Letting go of that control is definitely something that could have helped over the years to boost the readership of the blog and allow others a platform. So if anyone wants to add a wellbeing/lifestyle guest post, just contact me and we can chat! Promise I won’t take control of it!

6. Working badly with deadlines.
This one amazes me. I work to deadlines all the time, but when it came to my own platform, I was so late or last minute that I’m surprised PRs ever came back. Thankfully they did and I’m so grateful for that, but I have learned over the past year or so to be much stricter with my time (upcoming post!). I tend to put everyone before myself, and when it feels like I’m just doing it for my own gain, I feel selfish. It’s not selfish, it’s knowing your worth and that your own time is precious.
I’m not going to ignore everyone so I can write blog posts, but I am going to ensure I have time set out to embrace my hobbies, spend on my studies and so on.
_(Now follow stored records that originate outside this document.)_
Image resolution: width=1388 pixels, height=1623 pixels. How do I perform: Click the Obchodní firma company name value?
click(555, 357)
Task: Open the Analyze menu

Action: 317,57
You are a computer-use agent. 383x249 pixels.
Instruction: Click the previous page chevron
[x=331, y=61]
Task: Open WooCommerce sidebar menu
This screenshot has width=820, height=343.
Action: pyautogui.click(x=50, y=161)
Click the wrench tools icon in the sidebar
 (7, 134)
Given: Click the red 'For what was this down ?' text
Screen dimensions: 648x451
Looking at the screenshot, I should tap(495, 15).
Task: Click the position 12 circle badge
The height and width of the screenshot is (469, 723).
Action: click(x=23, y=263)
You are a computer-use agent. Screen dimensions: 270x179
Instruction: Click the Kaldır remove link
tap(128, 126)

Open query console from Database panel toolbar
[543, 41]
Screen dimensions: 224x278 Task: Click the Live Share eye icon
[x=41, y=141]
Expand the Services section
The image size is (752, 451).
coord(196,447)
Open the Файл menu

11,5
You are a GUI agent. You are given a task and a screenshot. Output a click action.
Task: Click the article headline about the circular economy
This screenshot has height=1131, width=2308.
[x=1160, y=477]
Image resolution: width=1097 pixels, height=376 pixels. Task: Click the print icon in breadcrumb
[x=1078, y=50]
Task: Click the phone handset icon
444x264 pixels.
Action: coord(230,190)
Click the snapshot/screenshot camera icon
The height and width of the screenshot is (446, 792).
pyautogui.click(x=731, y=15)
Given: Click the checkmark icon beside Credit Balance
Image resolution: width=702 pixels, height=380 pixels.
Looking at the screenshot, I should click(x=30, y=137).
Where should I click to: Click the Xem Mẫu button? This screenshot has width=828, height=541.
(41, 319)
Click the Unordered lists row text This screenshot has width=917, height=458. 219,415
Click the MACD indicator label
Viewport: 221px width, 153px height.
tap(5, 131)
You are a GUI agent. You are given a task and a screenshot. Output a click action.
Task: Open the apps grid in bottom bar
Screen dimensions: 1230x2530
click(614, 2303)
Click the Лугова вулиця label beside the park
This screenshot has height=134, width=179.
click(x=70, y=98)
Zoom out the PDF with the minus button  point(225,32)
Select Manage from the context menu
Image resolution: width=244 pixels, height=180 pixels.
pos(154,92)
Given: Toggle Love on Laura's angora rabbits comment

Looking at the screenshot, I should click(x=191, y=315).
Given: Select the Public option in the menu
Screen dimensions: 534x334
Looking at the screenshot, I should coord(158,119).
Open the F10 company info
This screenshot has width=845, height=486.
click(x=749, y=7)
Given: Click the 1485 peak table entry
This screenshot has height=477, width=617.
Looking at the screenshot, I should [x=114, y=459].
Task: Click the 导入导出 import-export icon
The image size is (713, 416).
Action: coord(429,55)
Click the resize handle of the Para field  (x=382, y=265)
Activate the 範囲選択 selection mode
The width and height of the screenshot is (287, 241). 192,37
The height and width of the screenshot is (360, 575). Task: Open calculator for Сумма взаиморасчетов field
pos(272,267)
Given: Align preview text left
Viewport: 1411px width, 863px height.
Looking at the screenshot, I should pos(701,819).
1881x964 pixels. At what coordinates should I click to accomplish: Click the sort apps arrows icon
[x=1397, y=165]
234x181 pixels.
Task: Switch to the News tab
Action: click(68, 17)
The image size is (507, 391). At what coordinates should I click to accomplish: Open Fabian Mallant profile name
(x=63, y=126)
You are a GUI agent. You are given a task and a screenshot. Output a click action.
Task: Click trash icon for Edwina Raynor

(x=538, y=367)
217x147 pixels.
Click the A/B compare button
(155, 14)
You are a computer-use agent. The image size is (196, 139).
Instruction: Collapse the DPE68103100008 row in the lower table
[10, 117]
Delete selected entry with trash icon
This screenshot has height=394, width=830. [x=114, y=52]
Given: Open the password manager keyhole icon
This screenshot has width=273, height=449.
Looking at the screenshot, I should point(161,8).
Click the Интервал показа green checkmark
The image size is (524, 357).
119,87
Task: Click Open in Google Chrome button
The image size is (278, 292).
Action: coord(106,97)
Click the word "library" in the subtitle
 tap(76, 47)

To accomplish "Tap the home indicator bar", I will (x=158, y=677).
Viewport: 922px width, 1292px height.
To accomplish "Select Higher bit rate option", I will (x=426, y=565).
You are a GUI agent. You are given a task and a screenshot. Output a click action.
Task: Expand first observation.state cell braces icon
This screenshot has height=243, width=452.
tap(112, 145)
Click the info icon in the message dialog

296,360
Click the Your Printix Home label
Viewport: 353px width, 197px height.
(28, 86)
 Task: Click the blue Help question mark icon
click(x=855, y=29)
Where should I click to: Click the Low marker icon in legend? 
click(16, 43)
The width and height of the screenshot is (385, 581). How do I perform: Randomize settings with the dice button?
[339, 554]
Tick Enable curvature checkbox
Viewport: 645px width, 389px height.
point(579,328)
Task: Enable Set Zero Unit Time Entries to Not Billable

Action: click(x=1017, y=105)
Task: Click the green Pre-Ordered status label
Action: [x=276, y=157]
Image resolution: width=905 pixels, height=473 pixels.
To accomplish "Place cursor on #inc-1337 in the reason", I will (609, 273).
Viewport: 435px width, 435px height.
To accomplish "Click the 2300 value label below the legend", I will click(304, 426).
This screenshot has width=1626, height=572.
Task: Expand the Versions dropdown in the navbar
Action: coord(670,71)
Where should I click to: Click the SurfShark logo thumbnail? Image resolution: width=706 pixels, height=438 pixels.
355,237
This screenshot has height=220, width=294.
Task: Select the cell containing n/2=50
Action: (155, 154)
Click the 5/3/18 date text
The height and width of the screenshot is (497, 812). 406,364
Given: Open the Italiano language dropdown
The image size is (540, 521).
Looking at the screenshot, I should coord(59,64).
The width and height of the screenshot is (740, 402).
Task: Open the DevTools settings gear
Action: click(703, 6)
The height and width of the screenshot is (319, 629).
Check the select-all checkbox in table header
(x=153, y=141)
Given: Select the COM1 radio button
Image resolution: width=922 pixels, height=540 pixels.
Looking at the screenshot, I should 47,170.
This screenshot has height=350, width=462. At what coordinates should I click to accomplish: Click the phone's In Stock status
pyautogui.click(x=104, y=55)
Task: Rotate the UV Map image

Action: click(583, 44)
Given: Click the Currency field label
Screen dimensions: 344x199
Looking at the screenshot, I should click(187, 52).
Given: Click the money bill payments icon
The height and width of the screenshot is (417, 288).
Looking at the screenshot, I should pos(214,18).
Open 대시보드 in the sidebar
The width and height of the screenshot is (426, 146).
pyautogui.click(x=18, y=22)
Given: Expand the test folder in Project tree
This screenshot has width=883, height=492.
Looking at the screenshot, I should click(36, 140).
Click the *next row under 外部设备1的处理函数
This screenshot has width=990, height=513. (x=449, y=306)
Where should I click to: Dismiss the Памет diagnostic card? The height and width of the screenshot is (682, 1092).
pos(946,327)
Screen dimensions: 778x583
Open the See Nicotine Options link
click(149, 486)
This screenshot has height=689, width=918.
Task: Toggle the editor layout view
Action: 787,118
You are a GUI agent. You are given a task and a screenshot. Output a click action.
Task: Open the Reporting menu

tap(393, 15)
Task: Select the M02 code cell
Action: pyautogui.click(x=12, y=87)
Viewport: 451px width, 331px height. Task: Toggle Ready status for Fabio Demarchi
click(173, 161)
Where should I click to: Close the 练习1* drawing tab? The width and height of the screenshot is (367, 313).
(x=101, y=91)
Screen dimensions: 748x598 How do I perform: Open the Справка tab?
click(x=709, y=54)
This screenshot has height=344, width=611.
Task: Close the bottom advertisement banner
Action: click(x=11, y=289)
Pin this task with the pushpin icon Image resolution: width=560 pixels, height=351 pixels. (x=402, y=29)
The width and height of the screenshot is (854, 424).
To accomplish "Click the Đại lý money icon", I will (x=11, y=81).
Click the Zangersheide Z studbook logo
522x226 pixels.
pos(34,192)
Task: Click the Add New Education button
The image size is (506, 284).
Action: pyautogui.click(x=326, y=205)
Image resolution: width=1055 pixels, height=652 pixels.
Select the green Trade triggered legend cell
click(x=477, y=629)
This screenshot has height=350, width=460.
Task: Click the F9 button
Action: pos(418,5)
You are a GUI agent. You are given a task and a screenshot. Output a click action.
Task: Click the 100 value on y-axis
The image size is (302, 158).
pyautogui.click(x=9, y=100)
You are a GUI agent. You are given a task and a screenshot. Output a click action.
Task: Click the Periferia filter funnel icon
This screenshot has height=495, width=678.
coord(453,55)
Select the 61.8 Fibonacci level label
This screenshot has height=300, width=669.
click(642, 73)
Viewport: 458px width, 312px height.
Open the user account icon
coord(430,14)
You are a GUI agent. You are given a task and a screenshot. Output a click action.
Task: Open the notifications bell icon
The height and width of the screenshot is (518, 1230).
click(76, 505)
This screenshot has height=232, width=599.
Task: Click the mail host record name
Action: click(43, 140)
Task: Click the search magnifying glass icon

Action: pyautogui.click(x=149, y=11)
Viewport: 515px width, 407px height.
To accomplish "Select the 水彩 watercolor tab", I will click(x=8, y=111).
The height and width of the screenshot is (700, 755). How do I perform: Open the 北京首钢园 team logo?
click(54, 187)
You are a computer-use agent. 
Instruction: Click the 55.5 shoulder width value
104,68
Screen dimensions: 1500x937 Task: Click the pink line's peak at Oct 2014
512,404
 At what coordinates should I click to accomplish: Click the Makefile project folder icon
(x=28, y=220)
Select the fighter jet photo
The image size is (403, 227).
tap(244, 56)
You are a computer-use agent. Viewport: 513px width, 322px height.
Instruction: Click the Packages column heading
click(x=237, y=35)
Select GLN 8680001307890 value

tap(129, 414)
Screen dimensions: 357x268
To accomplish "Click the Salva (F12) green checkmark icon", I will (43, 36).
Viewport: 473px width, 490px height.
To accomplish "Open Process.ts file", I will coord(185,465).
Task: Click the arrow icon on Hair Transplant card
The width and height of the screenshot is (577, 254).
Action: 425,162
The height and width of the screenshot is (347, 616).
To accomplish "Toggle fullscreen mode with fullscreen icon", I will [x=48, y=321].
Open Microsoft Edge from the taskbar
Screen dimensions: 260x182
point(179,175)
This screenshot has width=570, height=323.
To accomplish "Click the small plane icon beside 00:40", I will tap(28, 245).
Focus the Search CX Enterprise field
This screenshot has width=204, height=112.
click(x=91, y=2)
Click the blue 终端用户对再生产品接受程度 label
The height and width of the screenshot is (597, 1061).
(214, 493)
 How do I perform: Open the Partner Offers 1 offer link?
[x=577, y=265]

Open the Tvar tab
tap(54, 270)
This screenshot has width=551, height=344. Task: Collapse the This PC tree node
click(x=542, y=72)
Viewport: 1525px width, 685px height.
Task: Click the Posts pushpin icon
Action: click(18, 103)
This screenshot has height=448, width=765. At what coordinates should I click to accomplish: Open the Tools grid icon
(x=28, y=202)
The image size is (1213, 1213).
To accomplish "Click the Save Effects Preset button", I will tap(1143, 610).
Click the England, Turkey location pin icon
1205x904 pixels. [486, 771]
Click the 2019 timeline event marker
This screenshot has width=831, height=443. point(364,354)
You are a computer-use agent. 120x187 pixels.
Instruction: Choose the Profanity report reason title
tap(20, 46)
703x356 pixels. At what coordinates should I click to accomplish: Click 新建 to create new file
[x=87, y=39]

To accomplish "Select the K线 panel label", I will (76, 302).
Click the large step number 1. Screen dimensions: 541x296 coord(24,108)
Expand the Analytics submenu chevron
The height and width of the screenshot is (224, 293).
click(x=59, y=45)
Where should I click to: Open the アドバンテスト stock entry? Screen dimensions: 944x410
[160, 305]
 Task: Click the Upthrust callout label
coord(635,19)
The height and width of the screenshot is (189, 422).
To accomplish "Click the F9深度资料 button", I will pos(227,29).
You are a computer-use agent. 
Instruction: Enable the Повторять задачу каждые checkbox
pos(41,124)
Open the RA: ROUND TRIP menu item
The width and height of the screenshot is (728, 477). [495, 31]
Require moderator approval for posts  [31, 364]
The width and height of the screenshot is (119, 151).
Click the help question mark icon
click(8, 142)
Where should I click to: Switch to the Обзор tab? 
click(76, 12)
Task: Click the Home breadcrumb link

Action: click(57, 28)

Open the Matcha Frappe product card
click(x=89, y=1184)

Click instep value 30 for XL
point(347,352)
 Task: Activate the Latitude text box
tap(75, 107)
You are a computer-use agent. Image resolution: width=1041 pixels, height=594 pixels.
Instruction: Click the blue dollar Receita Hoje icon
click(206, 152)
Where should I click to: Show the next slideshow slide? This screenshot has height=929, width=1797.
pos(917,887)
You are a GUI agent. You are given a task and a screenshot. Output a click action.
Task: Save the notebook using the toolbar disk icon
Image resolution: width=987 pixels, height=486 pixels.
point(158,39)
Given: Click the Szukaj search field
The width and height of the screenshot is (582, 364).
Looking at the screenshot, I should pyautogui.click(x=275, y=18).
7. Monetising without thought.
A few years ago, there was talk about monetising blogs and I tried a few half-arsed things, but never did it properly. There is no point spending time monetising a great post, but never sharing it, for example.
8. Lack of consistency.
The absolute bane of my life is my lack of consistency. I’m really trying to be more consistent by building better habits and I’m hoping this will filter into other aspects of my life.
Some people use blog schedules, etc. to stay on track, but that always felt too restrictive to me. However, consistent content, consistent posting days, help your audience to know what to expect. People just get a random email from me when I decide to write and post – still WordPress style – I’ll sort that one day!
9. Procrastination.
As above. I have been meaning to sort my email marketing for a long time. For a while I had some lovely styled emails going out to people, but I never built that list and also failed on quite a few occasions to get it out to people. I have a list of things I want to sort on this blog that sit on a list and in the back of my mind.
It doesn’t seem important, it’s just for me, and just a blog, but I know it will make all the difference and will help to make me a more accountable person overall.
If you read this in a year’s time and I’m still sending you WordPress style emails and have only written 5 posts, please capital letter shout at me in the comments.
10. No planning.
I love planning, but with writing, it’s always been just freely done and flowing. This means I barely plan any blog posts, I just have some thoughts and go for it. I thought of this post about 30 minutes ago while thinking of something I should have done while blogging and here we are!
I sort of love that it happens this way, so organically, but I think planning can be massively beneficial and might help with being more consistent.
Have you found any of these hinder your progress with your blog? Or have they prevented you from starting one? Let me know if you can relate or any tips for myself and others on how to overcome them.